Borges, que se fascinaba por algo sólo si alguien no lo había hecho previamente, tradujo el dietario de Shonagon con ayuda de María Kodama, secretaria y esposa del fascinado, en este orden. Al argentino, un bosquimano de las bibliotecas y un erudito de lo inexplorado (la erudición va de eso, de llegar primero y suelto de A Borges la idea de la lista le parecía tan seductora como un frigopié en agostomarca), la idea de la lista le parecía tan seductora como un frigopié en agosto. La jugada se remató con el «Emporio celestial de conocimientos benévolos», un dietario que partía de una base real para desembocar en algo más divertido que ya no era real y parecía ficción y además era borgiano: una enciclopedia zoológica hallada (inventada) cuyas categorías variaban en función de, por ejemplo, si eran animales fabulosos, si se agitaban como posesos o si acababan de romper un jarrón. Al filósofo galo Michel Foucault le hizo reír el regate y comenzó «Las palabras y las cosas» con la esquizofrenia de las listas. «La cercanía súbita de cosas sin relación, su poder de encantamiento».

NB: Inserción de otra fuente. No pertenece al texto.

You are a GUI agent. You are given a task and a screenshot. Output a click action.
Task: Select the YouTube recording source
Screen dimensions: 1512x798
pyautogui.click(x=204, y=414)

Y las listas, encantadas, no se acaban nunca. El canallesco Edward Limonov, soldado poeta –que no al revés– y protagonista del último superventas del francés Emmanuel Carrère , compuso en una de sus diversas estancias en la cárcel «El libro de las aguas», un repaso poético y documentado de todas las aguas –barreños y bañeras, estaciones termales y playas y burbujeantes jacuzzis– en las que se había bañado a lo largo de su biografía. Y Robinson Crusoe listaba pros y contras contra sí mismo, Brueghel el Viejo pintaba repertorios, Fitzgerald desmenuzó los peligros del porvenir sentimental de su hija; y el camp según Susan Sontag fue un listado, las películas de Wes Anderson siempre han funcionado como gabinetes de curiosidades y matar a Bill era la última parada de la lista de Uma Thurman , como aquella otra que abre y cierra la «Gente en sitios» de Juan Cavestany .

Mientras, antes, el empleado Batlerby del tan inolvidable cuento de Melville listaba y copiaba. Copiaba hasta que prefirió no hacerlo y termino muriendo quién sabe si de inactividad. Hacemos listas, cosas que se acaban, para olvidar que nos acabamos. Si es que ya lo decía Eco.